Thomas Waerner was contending for the lead in the Iditarod sled canine race in mid-March. Yet as he targeted on the race and his canines, he couldn’t assist decide up the whispers at relaxation stops: Coronavirus. Covid-19. Flights canceled. Borders closed.
When Waerner, 47, crossed the end line in first place on March 18, successful the race in solely his second strive, he celebrated. But he additionally confronted a stark actuality in a world a lot modified since the ceremonial begin of the race 11 days earlier than. He knew that he and his canines may not have the ability to get residence to Norway.
Sure sufficient, greater than two months later, Waerner and the 16 sled canines are nonetheless residents of Alaska.
“I had a feeling when we were still at the Yukon River — you get messages,” he mentioned on Monday. His spouse, Guro, who was anticipating to satisfy him at the end line, determined to fly again to Norway a few days earlier than the race ended.
Still, Waerner refused to be alarmed whereas on the course. “In a long-distance race, you don’t worry what’s going to be around the next corner,” he mentioned. “I didn’t think about it.”
But due to flight cancellations, particularly for cargo planes, and border safety guidelines, he quickly realized: “I can get home, but I can’t get home with my dogs. And I won’t leave them.”
Over the previous two months, he has lived with buddies, taken his canines for walks and tried to determine a way, any means, to get out of Alaska. The canines, although, are under no circumstances bothered about being stranded in the flawed hemisphere.

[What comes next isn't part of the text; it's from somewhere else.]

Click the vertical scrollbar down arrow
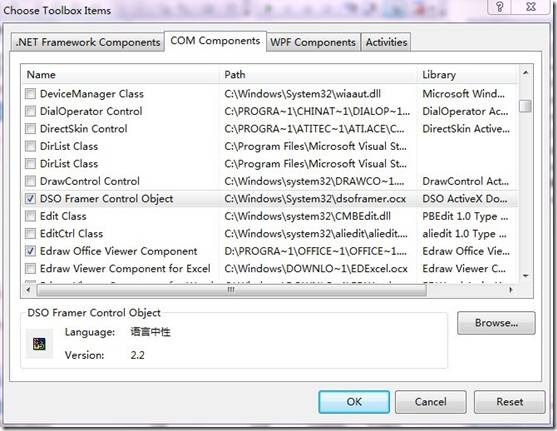The width and height of the screenshot is (557, 431). point(526,275)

“Dogs are a lot better than us humans to live in the moment,” Waerner mentioned. “They like to train. We go walking. They enjoy it.”
At residence in Norway, Guro, a veterinarian, is taking good care of three kids youthful than 10 and 35 canines. “She’s been doing an incredible job,” he mentioned. “I’ve got a lazy, easy life. I’m a person with a lot of energy. I had to slow down a lot.”
That lazy, simple life may need continued indefinitely had not an off-the-wall answer emerged. Waerner heard of an aerospace museum in Norway that hoped to acquire an outdated airplane from an air cargo firm primarily based in Alaska. But these plans went awry, partly as a result of virus-related upheavals had brought on a steep fall in the value of the Norwegian currency.
“I just called the museum and said, ‘Maybe we can work something out,’” Waerner said. With help from his sponsors, he was able to book passage for himself and his dogs on the 1950s-era plane. The hope is to take off on June 2.
The flight will stop twice in Canada — in Yellowknife of the Northwest Territories and on Baffin Island in Nunavut — and possibly in Reykjavik, Iceland, before arriving in Norway, reported Teknisk Ukeblad, a Norwegian engineering magazine.
“I think it’s going to be an adventure,” Waerner said. “It’s not going to be a luxury trip. It’s a cool story. It’s a great ending to the race.”
Might the long flight and a potentially rough ride bother the dogs? Hardly, Waerner said.
“The dogs are so balanced,” he said. “When you put them in the boxes, they just sleep.”